_ABOUT THIS TASK_:
When a line in the listing contains the string "will", pick it out and copy it.
Start of Block
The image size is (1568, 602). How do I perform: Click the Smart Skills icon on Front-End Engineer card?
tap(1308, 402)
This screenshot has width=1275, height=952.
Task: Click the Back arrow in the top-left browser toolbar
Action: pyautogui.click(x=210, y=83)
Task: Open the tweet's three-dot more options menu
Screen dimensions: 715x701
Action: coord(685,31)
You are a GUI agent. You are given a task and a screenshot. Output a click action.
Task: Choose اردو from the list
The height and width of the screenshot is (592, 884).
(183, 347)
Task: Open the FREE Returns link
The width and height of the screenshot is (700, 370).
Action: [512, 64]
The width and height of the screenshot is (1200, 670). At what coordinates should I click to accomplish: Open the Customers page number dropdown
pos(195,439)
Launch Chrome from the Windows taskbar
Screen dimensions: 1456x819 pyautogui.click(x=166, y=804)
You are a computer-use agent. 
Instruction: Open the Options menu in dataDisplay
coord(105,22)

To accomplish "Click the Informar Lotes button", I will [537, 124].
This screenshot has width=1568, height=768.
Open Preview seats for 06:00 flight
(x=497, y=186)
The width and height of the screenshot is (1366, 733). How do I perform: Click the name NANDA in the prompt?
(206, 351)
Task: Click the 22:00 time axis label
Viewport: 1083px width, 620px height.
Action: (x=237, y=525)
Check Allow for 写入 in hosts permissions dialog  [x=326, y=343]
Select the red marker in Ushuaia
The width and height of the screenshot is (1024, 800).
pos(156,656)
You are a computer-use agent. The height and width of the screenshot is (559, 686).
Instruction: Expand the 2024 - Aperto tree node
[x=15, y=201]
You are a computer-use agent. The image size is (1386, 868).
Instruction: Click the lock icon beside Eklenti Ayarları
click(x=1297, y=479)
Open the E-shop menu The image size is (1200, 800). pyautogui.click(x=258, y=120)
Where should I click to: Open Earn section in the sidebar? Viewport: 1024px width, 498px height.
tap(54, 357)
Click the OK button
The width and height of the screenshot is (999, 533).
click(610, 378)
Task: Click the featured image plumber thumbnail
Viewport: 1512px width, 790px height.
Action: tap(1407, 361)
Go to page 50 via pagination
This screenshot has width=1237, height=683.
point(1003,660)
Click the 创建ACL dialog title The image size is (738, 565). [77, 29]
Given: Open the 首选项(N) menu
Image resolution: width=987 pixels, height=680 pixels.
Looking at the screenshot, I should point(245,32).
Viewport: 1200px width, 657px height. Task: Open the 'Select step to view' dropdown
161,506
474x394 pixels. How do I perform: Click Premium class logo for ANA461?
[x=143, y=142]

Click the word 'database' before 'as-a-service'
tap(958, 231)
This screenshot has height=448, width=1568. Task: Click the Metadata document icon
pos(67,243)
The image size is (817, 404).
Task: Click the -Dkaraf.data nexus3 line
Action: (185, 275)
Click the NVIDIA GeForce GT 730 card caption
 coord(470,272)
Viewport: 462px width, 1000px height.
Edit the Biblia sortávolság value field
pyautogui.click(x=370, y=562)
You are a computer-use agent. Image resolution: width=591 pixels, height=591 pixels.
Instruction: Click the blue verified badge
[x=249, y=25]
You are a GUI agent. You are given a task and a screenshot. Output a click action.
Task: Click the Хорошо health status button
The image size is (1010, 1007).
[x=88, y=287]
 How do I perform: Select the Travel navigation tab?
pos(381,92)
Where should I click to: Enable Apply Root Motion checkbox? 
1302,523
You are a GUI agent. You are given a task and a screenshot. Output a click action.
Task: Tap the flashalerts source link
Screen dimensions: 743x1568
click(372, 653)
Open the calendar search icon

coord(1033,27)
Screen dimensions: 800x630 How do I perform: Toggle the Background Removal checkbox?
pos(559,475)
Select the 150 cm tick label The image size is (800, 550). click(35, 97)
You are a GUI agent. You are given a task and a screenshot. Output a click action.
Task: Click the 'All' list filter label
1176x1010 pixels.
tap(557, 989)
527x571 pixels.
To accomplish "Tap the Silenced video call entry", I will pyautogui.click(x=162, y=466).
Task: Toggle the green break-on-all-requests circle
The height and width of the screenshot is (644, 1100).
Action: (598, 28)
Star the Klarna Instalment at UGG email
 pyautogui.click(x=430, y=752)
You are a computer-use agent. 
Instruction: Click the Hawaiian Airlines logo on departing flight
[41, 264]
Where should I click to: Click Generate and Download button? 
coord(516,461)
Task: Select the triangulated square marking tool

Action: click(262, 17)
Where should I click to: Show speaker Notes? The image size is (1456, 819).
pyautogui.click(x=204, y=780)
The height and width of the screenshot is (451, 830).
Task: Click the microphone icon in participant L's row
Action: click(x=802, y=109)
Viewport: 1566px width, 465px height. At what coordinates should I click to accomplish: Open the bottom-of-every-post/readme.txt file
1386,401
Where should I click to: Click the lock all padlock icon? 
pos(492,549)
End of Block
_YOUR RESPONSE_:
To accomplish "Click the Informar Lotes button", I will [537, 124].
To accomplish "Tap the Silenced video call entry", I will pyautogui.click(x=162, y=466).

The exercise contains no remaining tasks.